__What is needed__.
Quote exactly, and only, the lines from the one containing "Where should I" through the end of the material below. Skip pictures.
+++
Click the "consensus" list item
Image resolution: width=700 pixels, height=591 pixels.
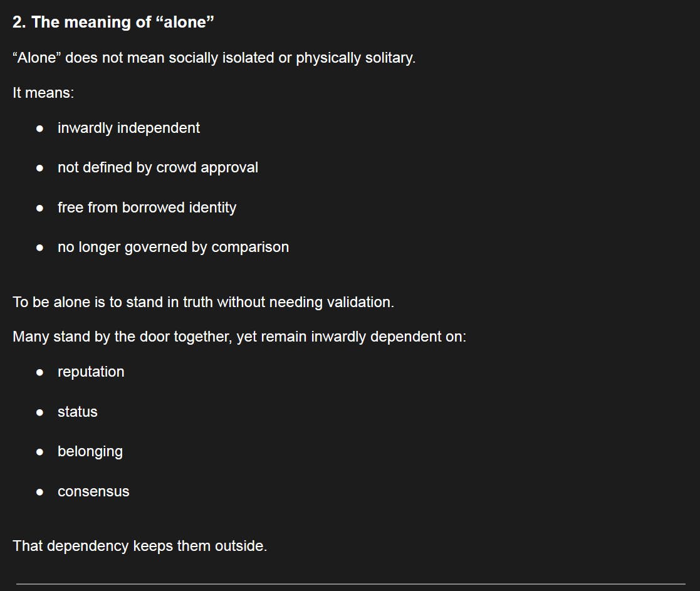pos(93,491)
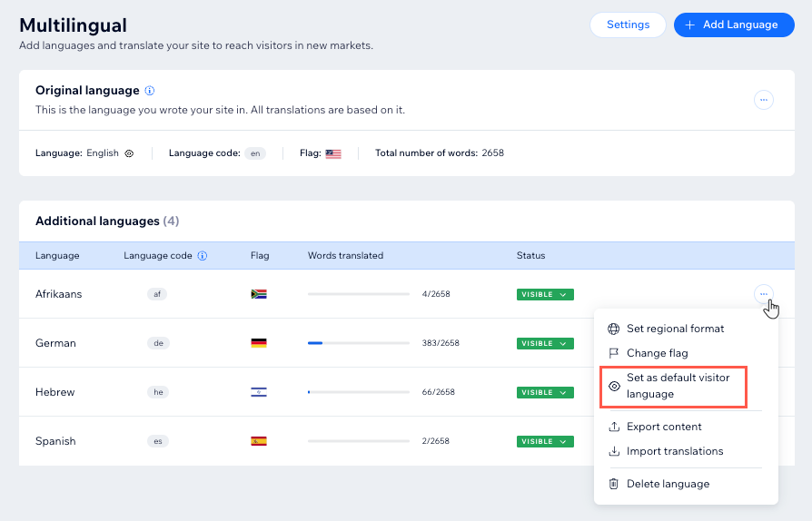Click the German flag icon

point(259,343)
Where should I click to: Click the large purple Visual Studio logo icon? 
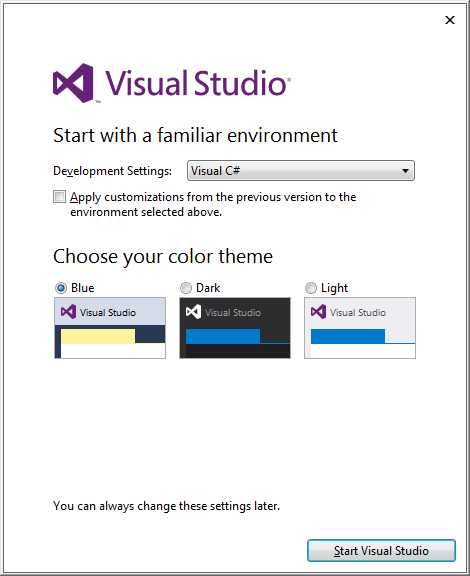click(x=73, y=83)
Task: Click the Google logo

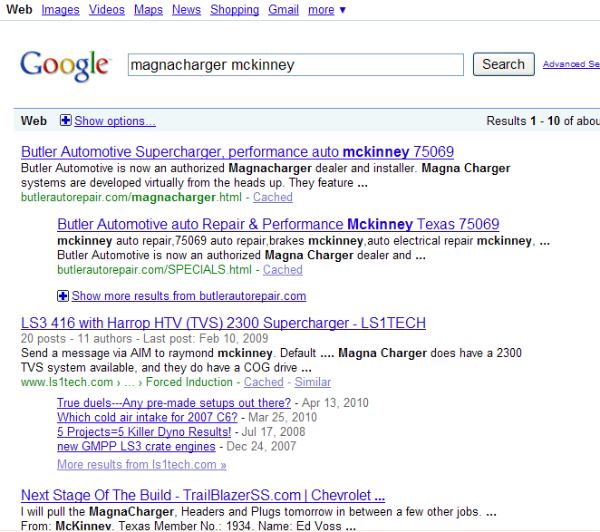Action: pyautogui.click(x=64, y=65)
+++
__Problem solution__.
Where should I click to: Click the large purple Visual Studio logo icon? 
click(x=73, y=83)
Task: Click the Google logo

Action: pyautogui.click(x=64, y=65)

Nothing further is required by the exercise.